Research Intern - AI Evaluation and Alignment

About the job

Research Interns at Microsoft provide a dynamic environment for research careers with a network of world-class research labs led by globally-recognized scientists and engineers, who pursue innovation in a range of scientific and technical disciplines to help solve complex challenges in diverse fields, including computing, healthcare, economics, and the environment. Microsoft Research and Copilot Studio team are seeking Research Interns to help advance the quality, reliability, and evaluation of Large Language Model (LLM)-based systems. Research Interns will collaborate with applied scientists and engineers to explore new machine learning methods that improve how Artificial Intelligence (AI) systems assess and align with human expectations.

Responsibilities

Research Interns put inquiry and theory into practice.

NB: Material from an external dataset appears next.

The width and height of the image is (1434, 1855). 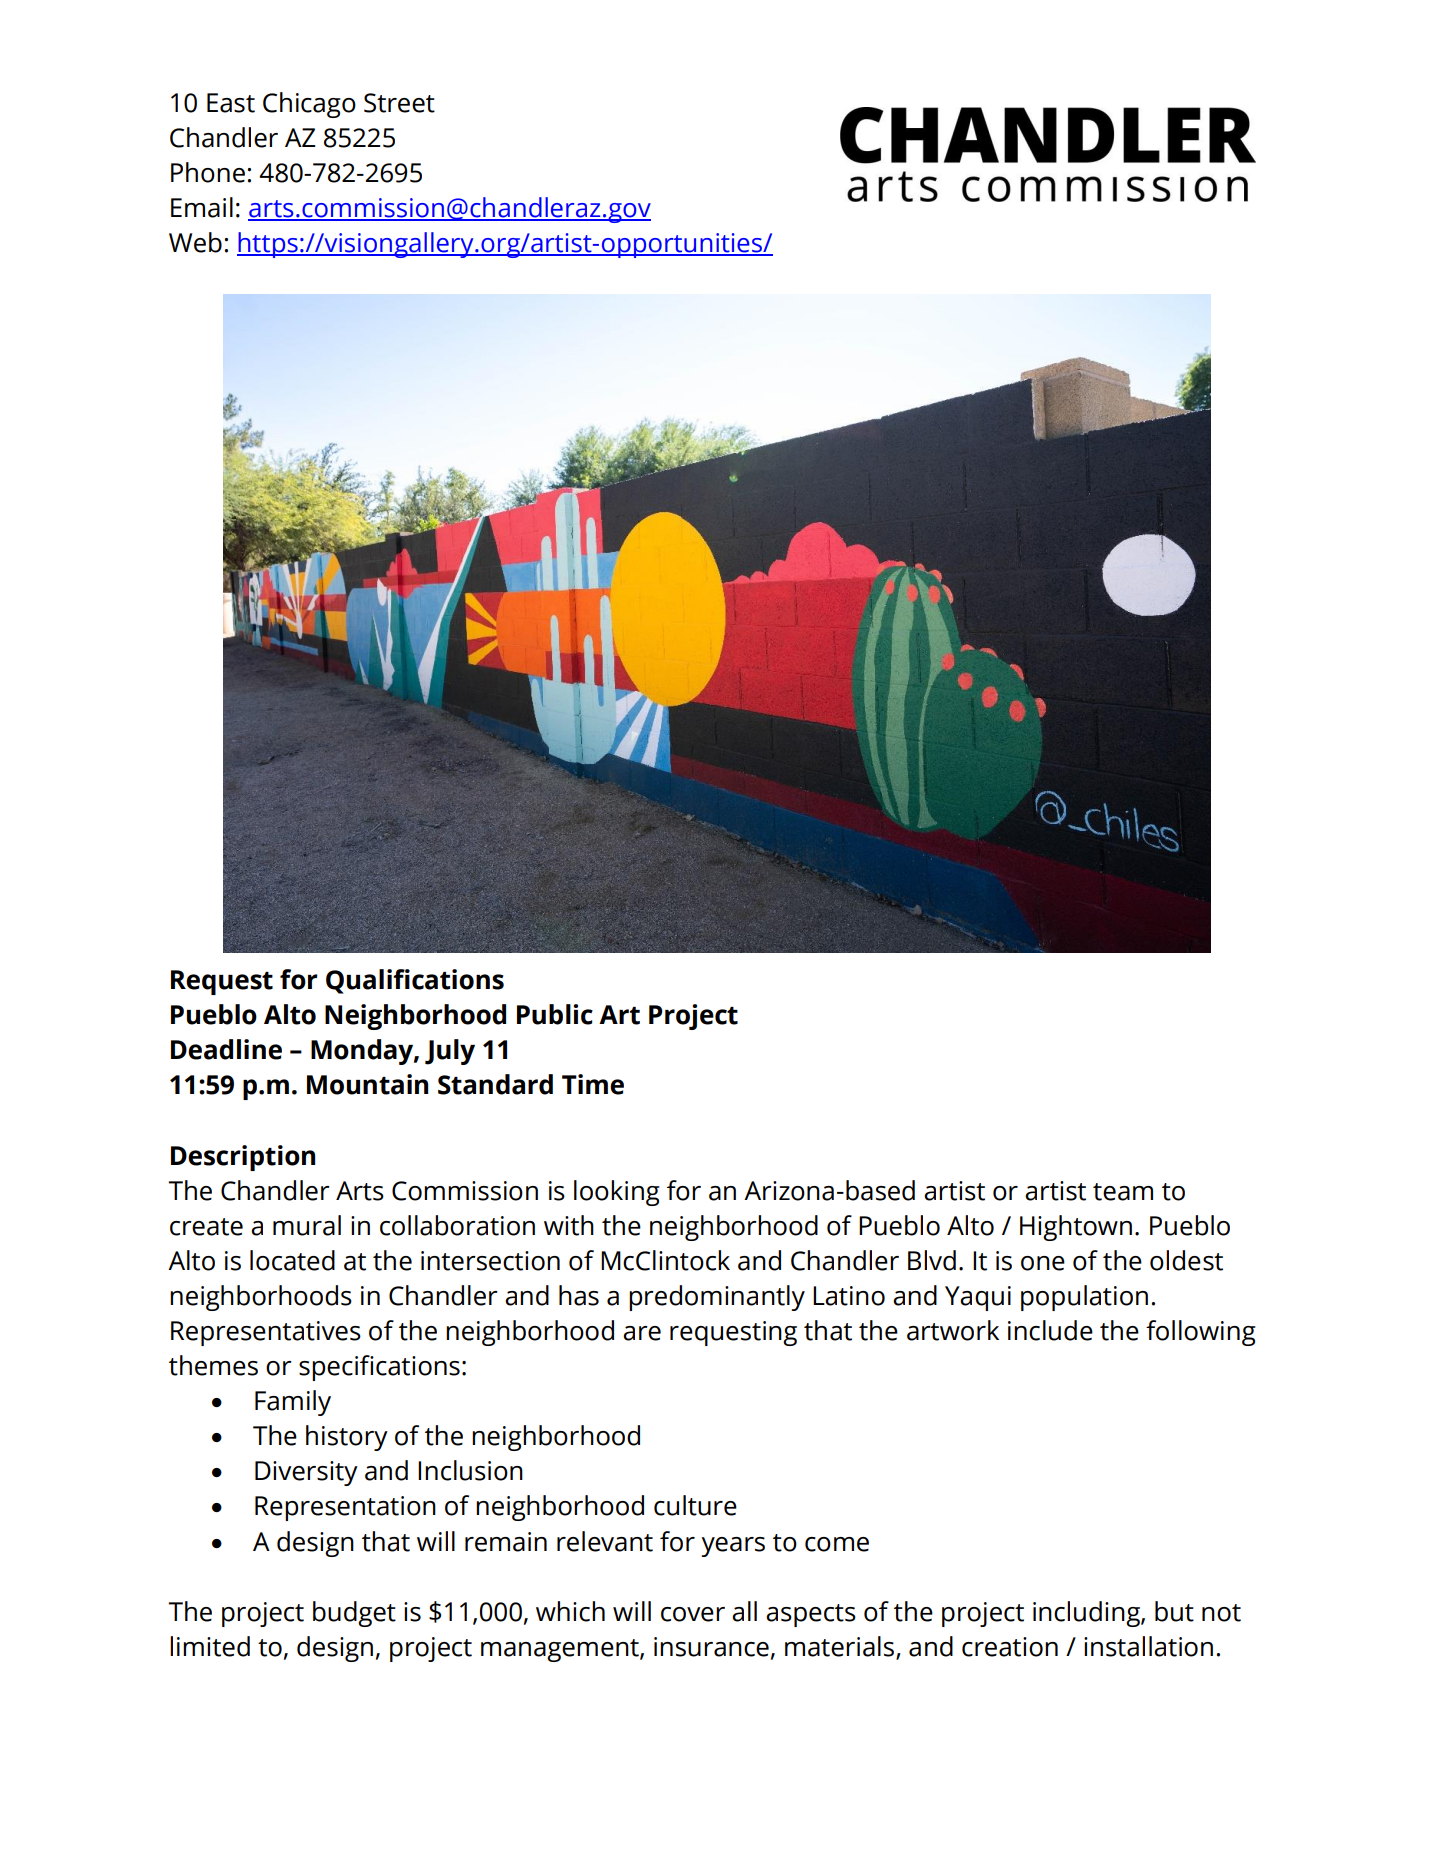 I want to click on Mountain, so click(x=367, y=1084).
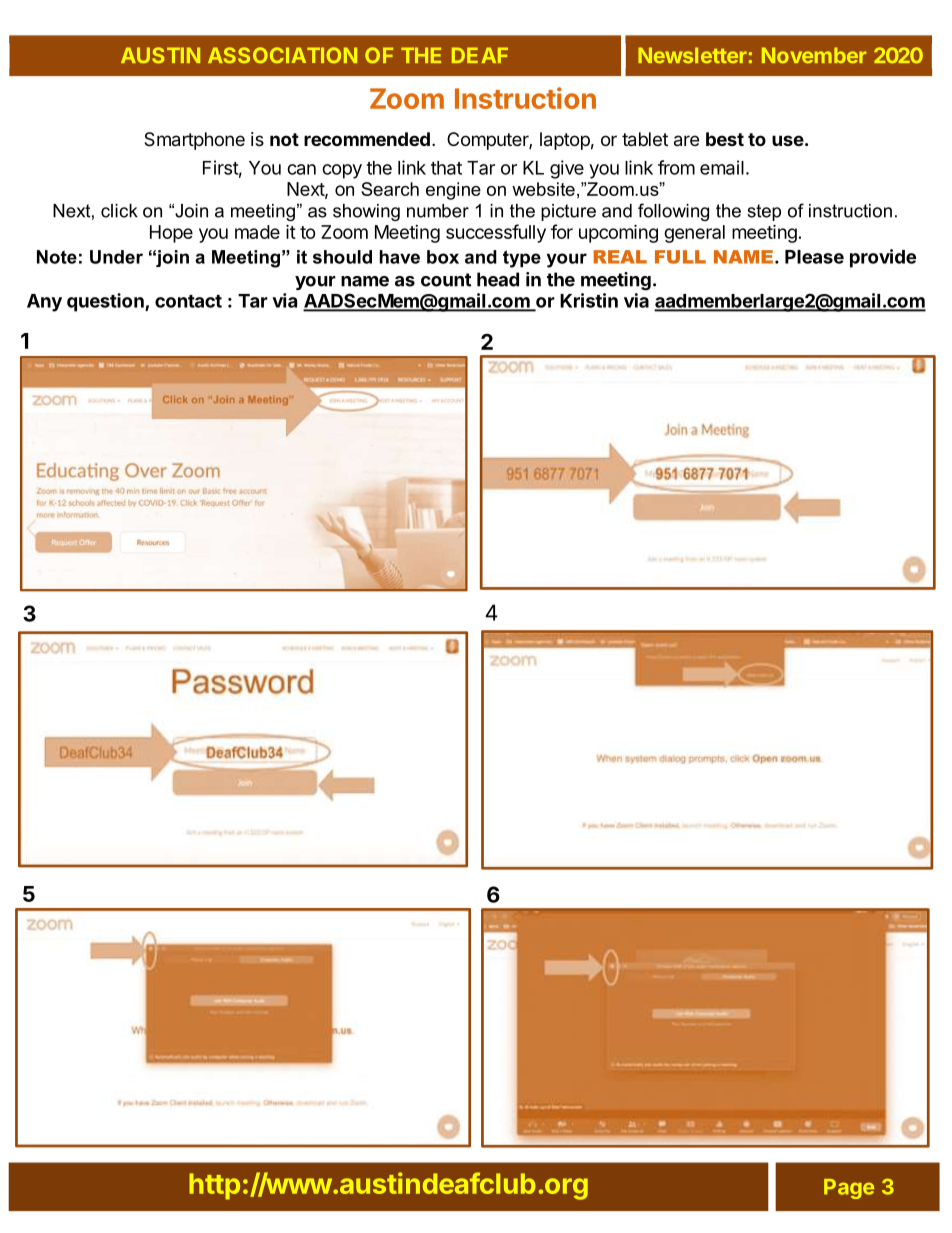 This image has width=952, height=1233. What do you see at coordinates (849, 1189) in the image?
I see `Page` at bounding box center [849, 1189].
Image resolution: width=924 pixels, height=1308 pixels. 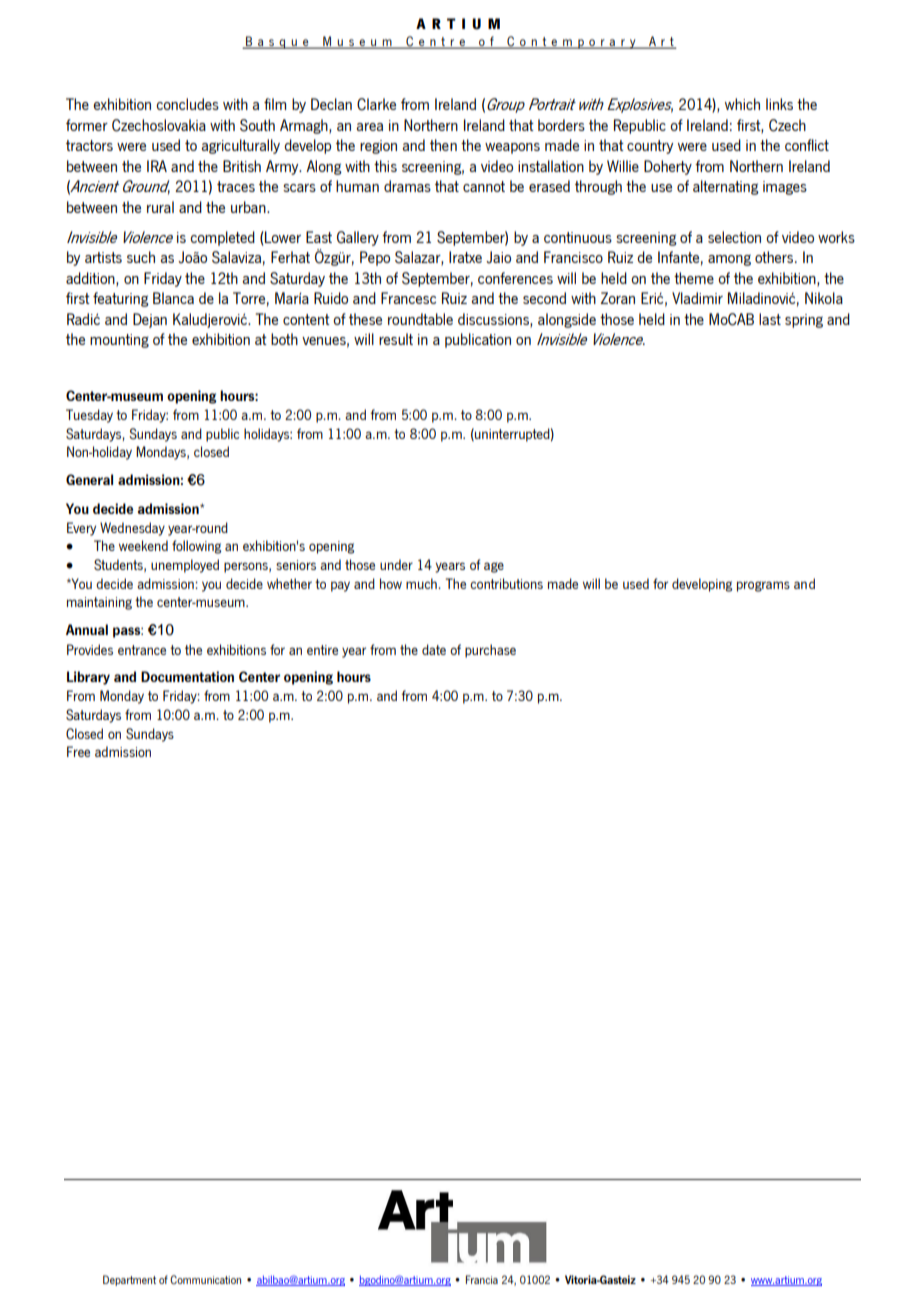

Alongside fellow doctoral candidates and some of the world’s best researchers, Research Interns learn, collaborate, and network for life. Research Interns not only advance their own careers, but they also contribute to exciting research and development strides. During the 12-week internship, Research Interns are paired with mentors and expected to collaborate with other Research Interns and researchers, present findings, and contribute to the vibrant life of the community. Co-developing a research project in collaboration with the supervisor and research mentors. Designing and implementing machine learning approaches, including training and fine-tuning using real-world datasets. Developing evaluation frameworks and benchmarking methods to assess model quality, robustness, and generalization. Presentation and communication of research findings

Qualifications

Minimum

Currently enrolled in a PhD program in Statistics, Computer Science, Physics, Operations Research, or a related technical field. At least 1 year of hands-on experience working on LLM-related projects (e.g., prompt engineering, building and evaluating LLM-based systems, rewards modeling etc.). At least 1 year of experience coding in Python.

Preferred

Prior experience in reward models for large language models or LLM-as-a-Judge. Strong experience with deep learning frameworks (e.g., PyTorch, TensorFlow) and familiarity with software engineering best practices (e.g. git). Experience with LLM post-training and evaluation or LLM-based judge systems. Research experience demonstrated through publications or projects. Ability to work independently in ambiguous or rapidly evolving situations and collaborate effectively across disciplines.